» **Work item**: Using only the entries below, output the lines starting at the one containing "You are a computer-use agent. This" and ending at the one containing "You are a computer-use agent. The", exactly and inclusive of both, omitting the pictures.

» **Extracted entries**:
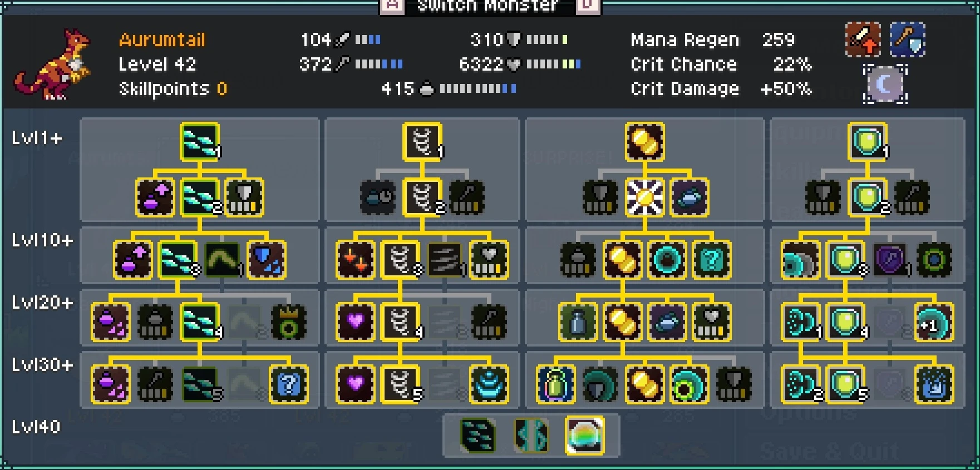Select the blue water splash skill

pyautogui.click(x=934, y=384)
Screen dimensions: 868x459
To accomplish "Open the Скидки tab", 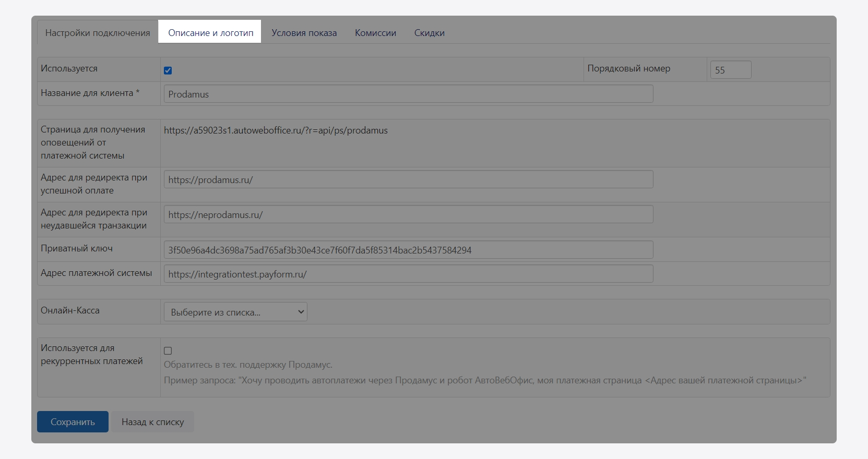I will point(429,33).
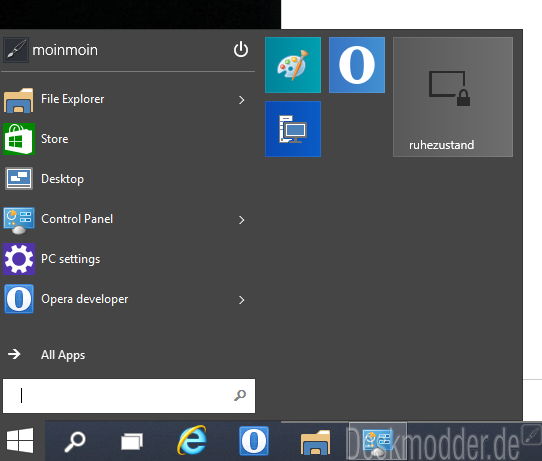This screenshot has width=542, height=461.
Task: Launch the Opera tile in Start menu
Action: click(357, 65)
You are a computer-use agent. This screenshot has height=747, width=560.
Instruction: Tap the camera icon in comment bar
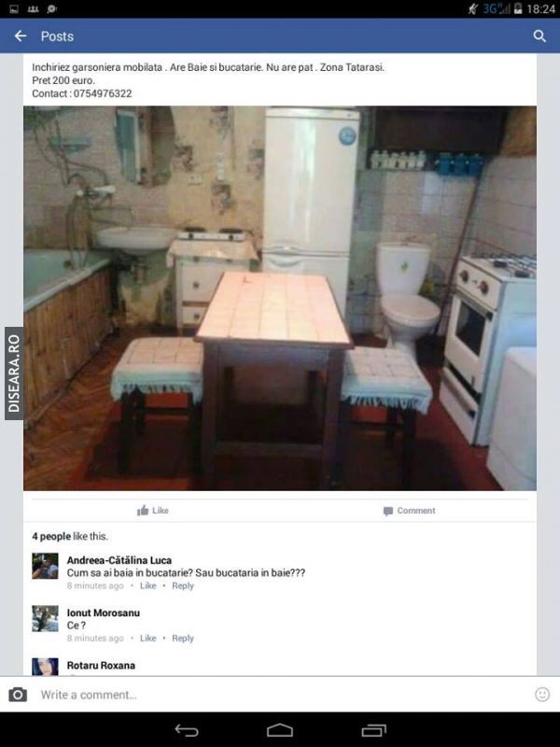click(18, 695)
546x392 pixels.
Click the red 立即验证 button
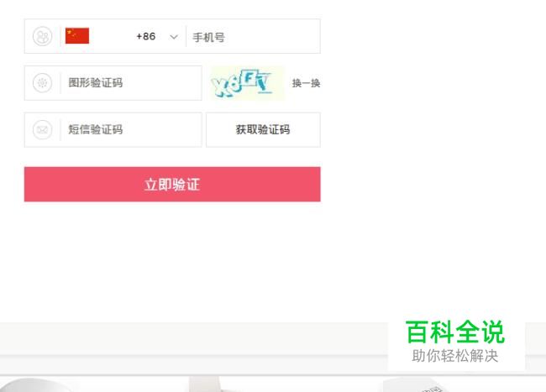tap(172, 184)
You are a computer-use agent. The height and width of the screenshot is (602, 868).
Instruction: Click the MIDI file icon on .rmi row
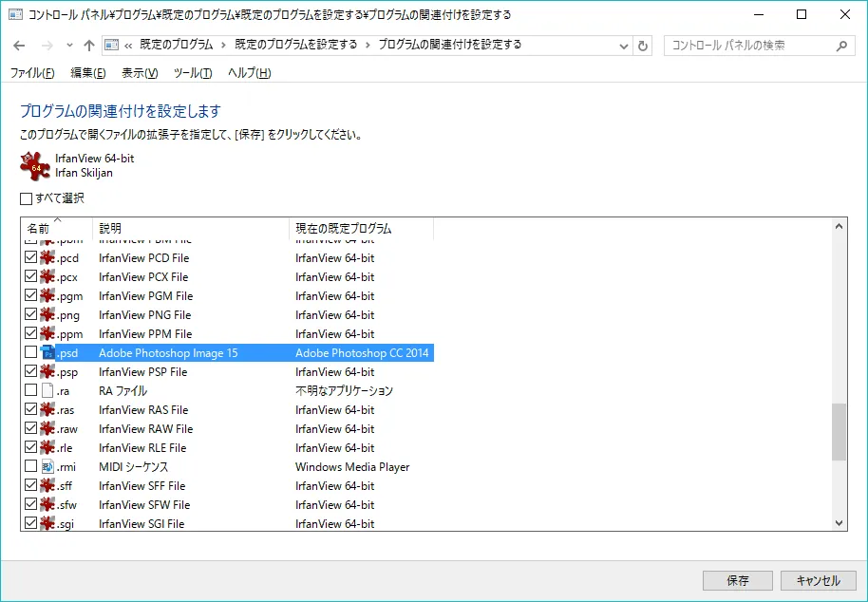[47, 467]
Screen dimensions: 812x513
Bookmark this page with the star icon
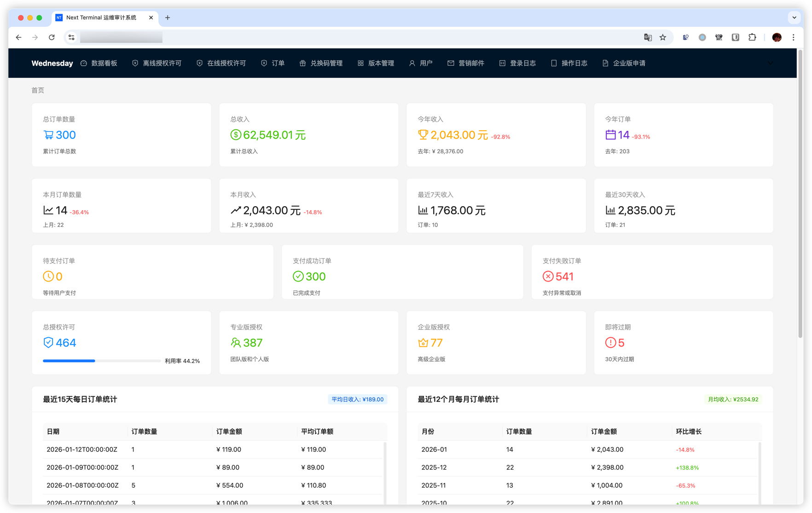click(x=663, y=37)
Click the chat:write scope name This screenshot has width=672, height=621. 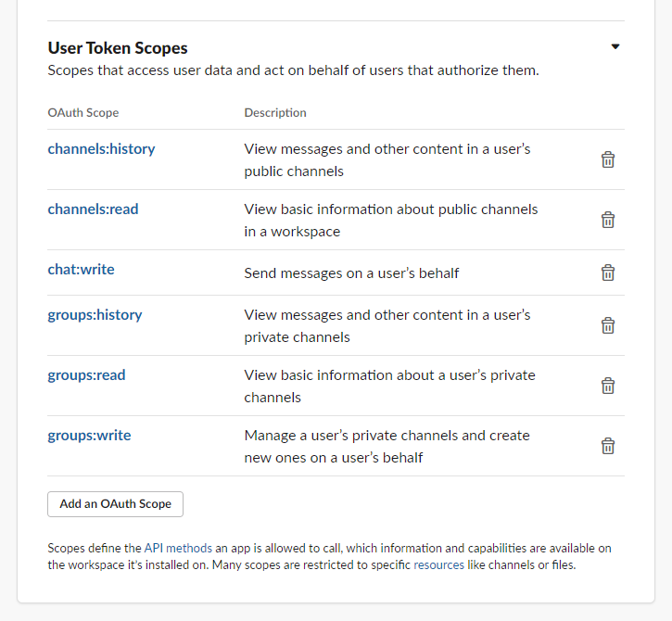81,269
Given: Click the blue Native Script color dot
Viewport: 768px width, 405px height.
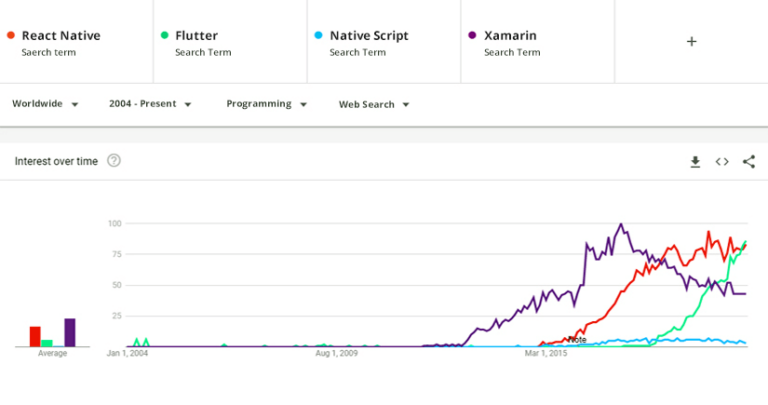Looking at the screenshot, I should [x=318, y=36].
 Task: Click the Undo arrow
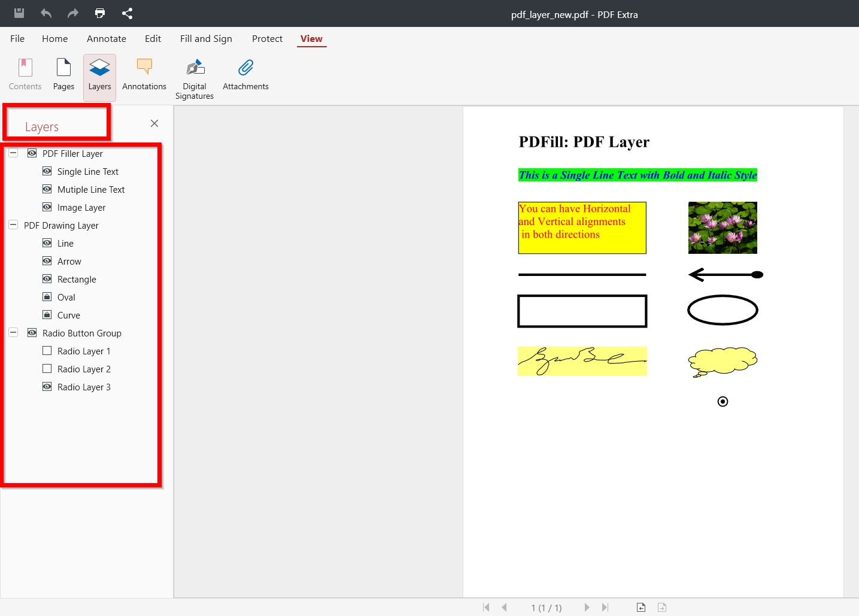click(x=45, y=13)

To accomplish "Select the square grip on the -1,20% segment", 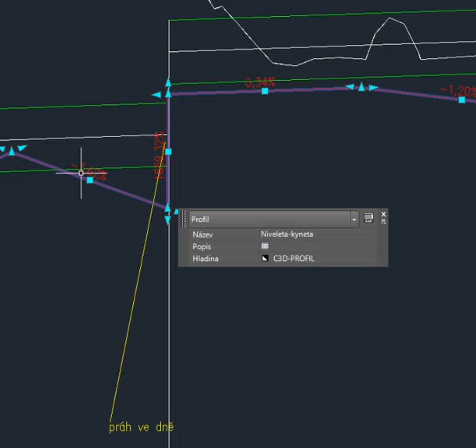I will click(x=462, y=99).
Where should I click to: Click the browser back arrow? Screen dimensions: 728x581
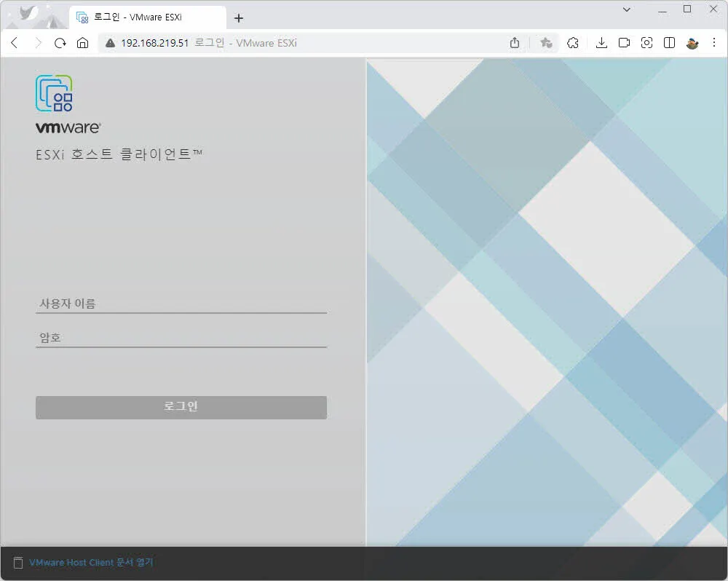click(14, 43)
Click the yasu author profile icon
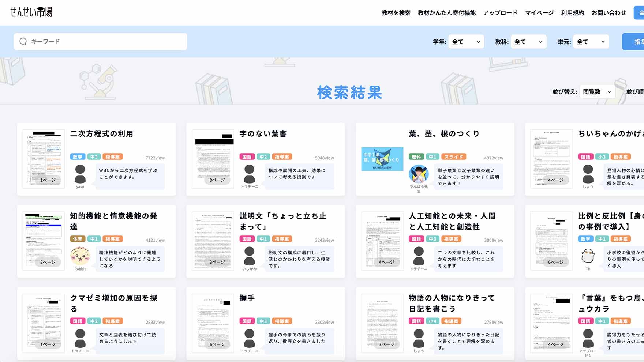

» **Reply to the task**:
You are a computer-use agent. This screenshot has height=747, width=560.
Instruction: Tap the camera icon in comment bar
click(18, 695)
546x392 pixels.
Click the red 立即验证 button
tap(172, 184)
You are a computer-use agent. The height and width of the screenshot is (602, 868).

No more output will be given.